Re: About iVars declaration and property
Re: About iVars declaration and property
- Subject: Re: About iVars declaration and property
- From: Jens Alfke <email@hidden>
- Date: Wed, 16 Nov 2011 11:12:28 -0800
On Nov 16, 2011, at 9:31 AM, Don Quixote de la Mancha wrote:
> Despite that I implemented my own most time-critical routine in C,
> objc_msgSend takes up two percent of my run time. I expect it would
> be a lot more if I didn't implement that grid update routine in C.
Definitely. Time-critical inner loops should be written to be as fast as possible, and avoiding message dispatch is a good idea there.
The tricky part is that, in a lot of apps, it’s not always clear what part of the code is going to be time-critical. The answer is obvious in a cellular automata simulator, but not in many other things. Thus Knuth’s dictum that “premature optimization is the root of all evil”. Typically you initially code without considering optimization (unless you’re really sure, as in your case), then profile and optimize based on that.
> End-user time is even more expensive than programmer time.
Yes, but that only comes into play once an end user installs your app. Programmer time is very significant _before_ that, if it either prevents the project from shipping at all, or delays shipping enough that you can’t keep up with competitors, or causes the resulting product to have insufficient testing. There are many, many examples of products that failed to get customers because of this.
(A classic example is WriteNow, an early word processor for the Mac. It was coded in assembly by a team who could and did count clock cycles in their heads, so it was insanely small and fast. Unfortunately they couldn’t keep up with other word processors (especially Word), back when they were still adding genuinely useful features like paragraph styles and image wrapping, so they lost out in the market after a few good years.
> That selector table is fscking HUGE! My iOS App isn't particularly
> big, but Instruments tells me that just about the very first thing
> that my App does is malloc() 300,000 CFStrings right at startup.
Selectors are not CFStrings. They’re uniqued C strings and they’re mapped directly from the read-only TEXT section of the executable.
> If the code and data are not already cached, then objc_msgSend will be
> very, very slow compared to a C subroutines call.

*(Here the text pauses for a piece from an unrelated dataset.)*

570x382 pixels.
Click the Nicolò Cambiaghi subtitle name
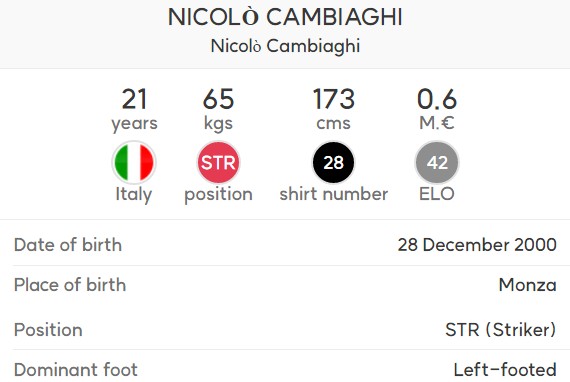coord(285,46)

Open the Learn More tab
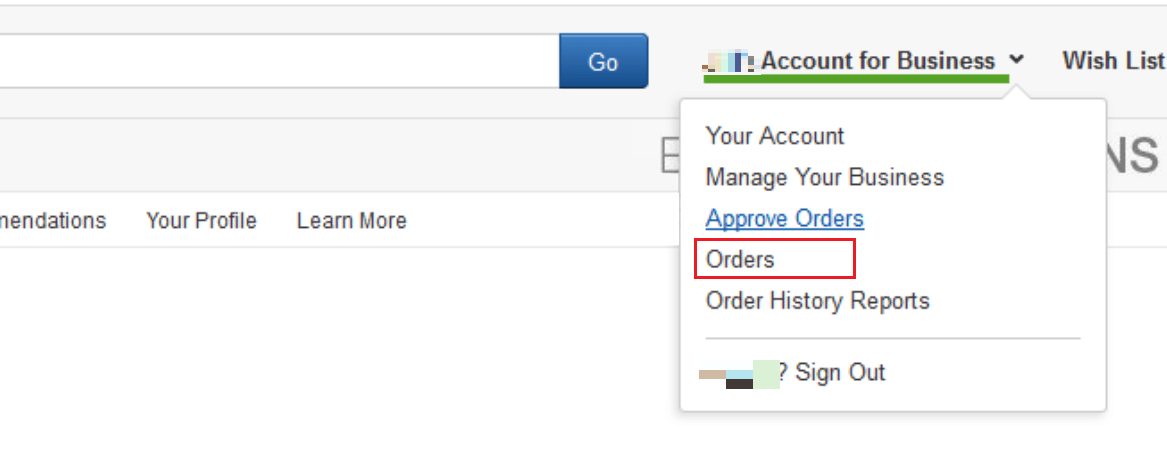point(351,221)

It’s slower than a C call or C++ dispatch, but it’s surprisingly fast. It has been obsessively optimized for a very long time by some very smart people. (Recent OS’s do in fact use a C++-like vtable dispatch for some common classes like NSString.)

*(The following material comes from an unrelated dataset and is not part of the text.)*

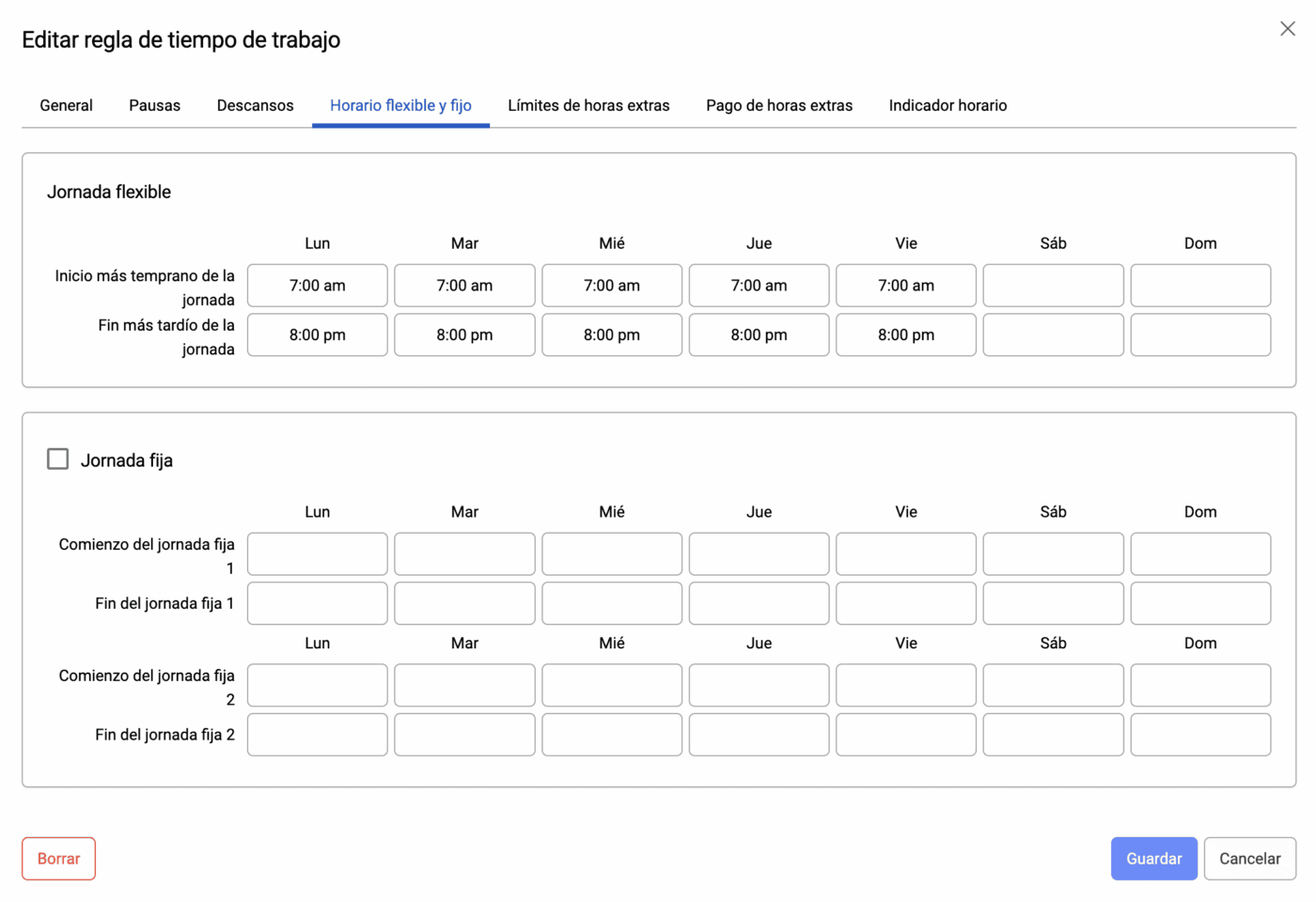This screenshot has width=1316, height=902.
Task: Open the General tab
Action: [66, 105]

I do agree that it’s worth avoiding message-send overhead in some common situations, and I’m not fond of the “use property accessors everywhere” approach. I’ll use the ivar directly if it’s a RHS access or if it’s a scalar value.

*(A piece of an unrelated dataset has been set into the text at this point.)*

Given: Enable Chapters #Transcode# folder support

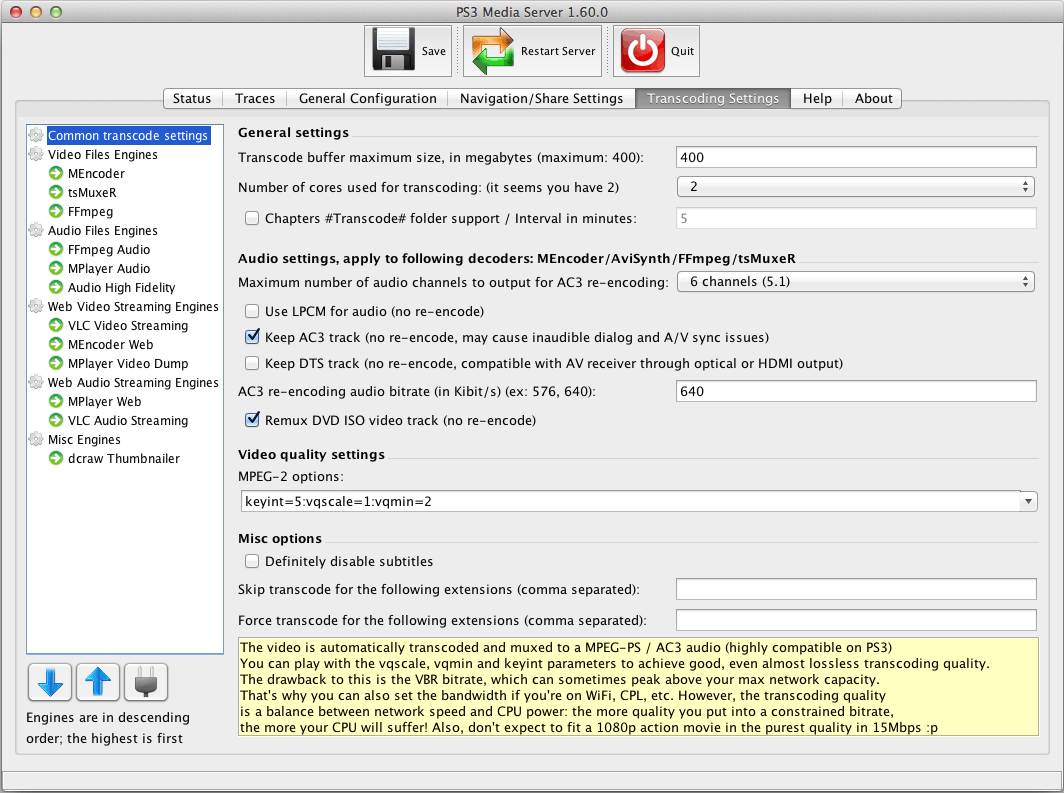Looking at the screenshot, I should (x=252, y=217).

> I've been trying to beat these arguments into the heads of my fellow
> coders since most of you lot were in diapers.
Cards on the table: I’m 46 and have been coding since the days of the Altair and IMSAI. But I try to avoid the lengthy “back in my day we had to walk uphill both directions in the snow” rants, even if I’m entitled to them ;-) No one reads all the way to the end, anyway.